Sustainable Finance in the Economy

That brings us to the basic idea behind sustainable finance. Money runs the world, but money is a creation of man and we can redesign the financial system to target better outcomes. We can value different, or additional things that matter to people like good corporate citizenship, social equity, and environmental responsibility. There is a growing body of research and practice indicating that factoring in these additional parameters of performance, environmental and social governance (ESG) has a beneficial impact on long-term shareholding, that being added to or dropping from the preeminent Dow Jones Sustainability Index has a positive or negative influence on share price respectively, and that the way companies handle ESG considerations is actually information that is material for an investor’s decision making and hence needs to be disclosed. Whether focusing on ESG requires a tradeoff between financial performance and ESG performance is a hotly contested matter, partly because there is no common standard for how, or even what, to measure when it comes to ESG. A San Francisco-based nonprofit called the Sustainability Accounting Standards Board (SASB) has been working on what makes sense to include in a publicly traded company’s 10-K SEC filings by industry to bring transparency around these investment decision criteria.

In the entrepreneurship world, impact-oriented investors like Kapor Capital in Oakland, CA are demonstrating that investing in startups who build social equity into their business plans provides a profitable investment thesis, and some of the largest private equity investment funds in the world have increasingly been pursuing climate-positive opportunities.

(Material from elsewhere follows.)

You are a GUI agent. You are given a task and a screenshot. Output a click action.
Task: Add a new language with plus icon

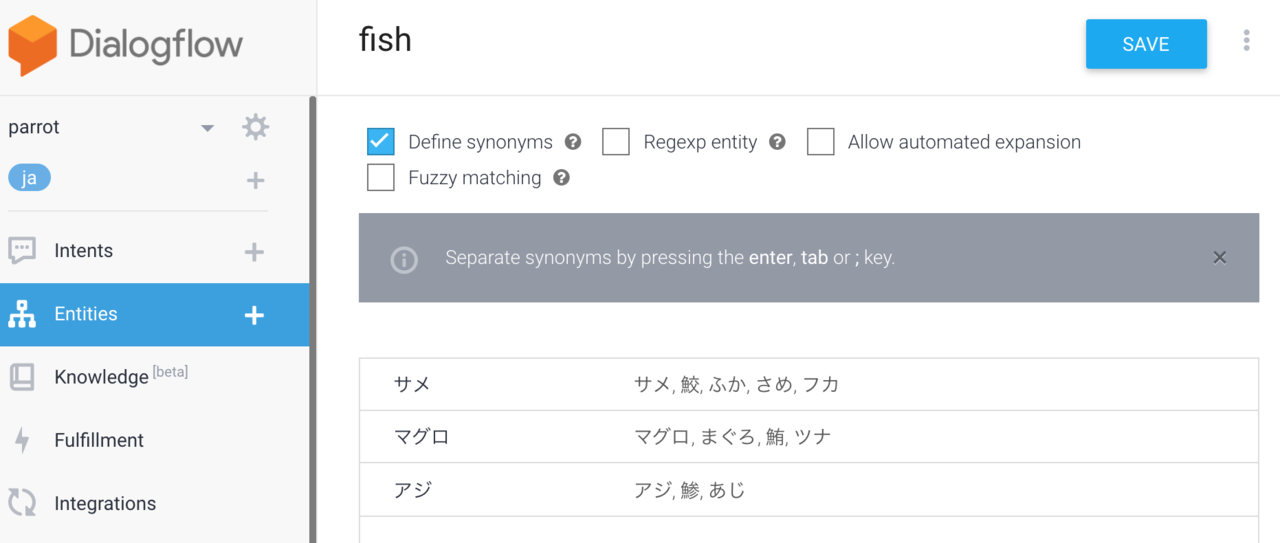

For example, the recently announced Prime Impact Fund based in Cambridge, MA targets startups with breakthrough climate technologies with its recently announced $50M raise. Pale Blue Dot is another big startup fund from Sweden that was recently announced. These new funds join existing giants like Breakthrough Energy Ventures which announced a $1B fund with some of the world’s largest investors back in 2015 after the Paris climate accords.

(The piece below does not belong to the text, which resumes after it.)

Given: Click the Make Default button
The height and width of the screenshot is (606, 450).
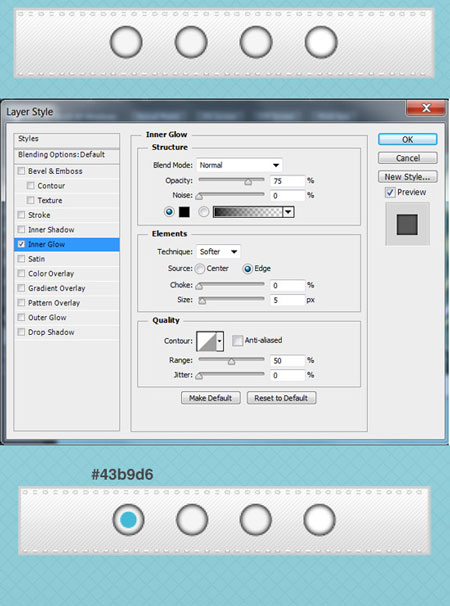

As our knowledge of the risks to our way of life and economy brought on by climate change and inequality increases, and our carbon budget diminishes, the time horizon for considering ESG factors narrows for the financiers that facilitate business growth and public infrastructure projects. As Greta Thunberg has repeatedly said, we must listen to the scientists when they tell us that our way of life in this exploitative paradigm is severely threatened and we don’t have much time to turn things around. According to the Intergovernmental Panel on Climate Change (IPCC) we have roughly a decade to entirely transform our economies to be sustainable within the carrying capacity of our planet. This is now a short-term issue we must face. And why wouldn’t we when there is plenty of opportunity in a redesigned economy, one that has regeneration instead of exploitation at its heart? We have the experience of the pandemic and all that it has revealed about how things work. It’s now time to figure out how to put human and planetary health at the center of our pandemic- and climate-changed economy. We have the knowledge, so we must act.